Benjamin Joseph Webb (aka Benedict Joseph Webb; February 25, 1814 – August 2, 1897) was a Catholic editor, state senator for Kentucky, and historian.

Webb was born in Bardstown, Kentucky, to a father who was a 1774 pioneer to that state. He was educated at St. Joseph's College in Bardstown, but left at an early age to learn the printer's trade. He took a position as foreman of the office of the Journal, a newspaper in Louisville, Kentucky. It was while he was a foreman in 1836 that Ignatius A. Reynolds (his former teacher and later Bishop of Charleston, South Carolina) persuaded him to head the Bardstown publication the Catholic Advocate.

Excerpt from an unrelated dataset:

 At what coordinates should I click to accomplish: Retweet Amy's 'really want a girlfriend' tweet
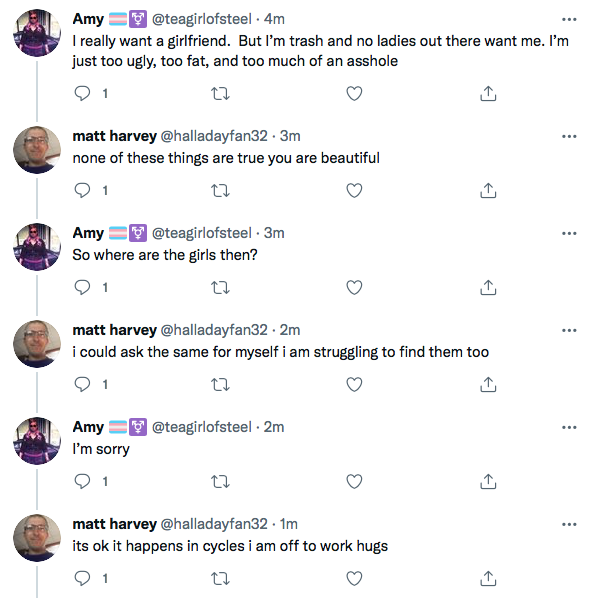(220, 93)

Webb accepted the assignment and worked along with Bishops Spalding, David, and Benedict Joseph Flaget. Webb moved the office of the Catholic Advocate to Louisville in 1841, and in 1847 he retired from its management. He continued to defend Catholic interests, notably in connection with George D. Prentice, editor of the Louisville Journal in 1855. In a series of letters he attacked the intolerance and disgrace of the Know-Nothing movement; these letters were subsequently printed in book form with the title "Letters of a Kentucky Catholic". On May 1, 1858, with further assistance from Bishop Spalding and in connection with other members of the Particular Council of the St. Vincent de Paul Society of Louisville, he issued the Catholic Guardian, production ended in July 1862 by the ongoing American Civil War. On the revival of the paper in 1869, he again contributed to it. He served as a member of the Kentucky State Senate from 1867 to 1875, and in 1868 wrote the memoirs of Governors Lazarus W. Powell and John L. Helm. His association with Catholic interests in Kentucky led him to compile The Centenary of Catholicity in Kentucky in 1884, a volume cataloging the persons and times of Kentucky's pioneering era. Webb died in Louisville on August 2, 1897.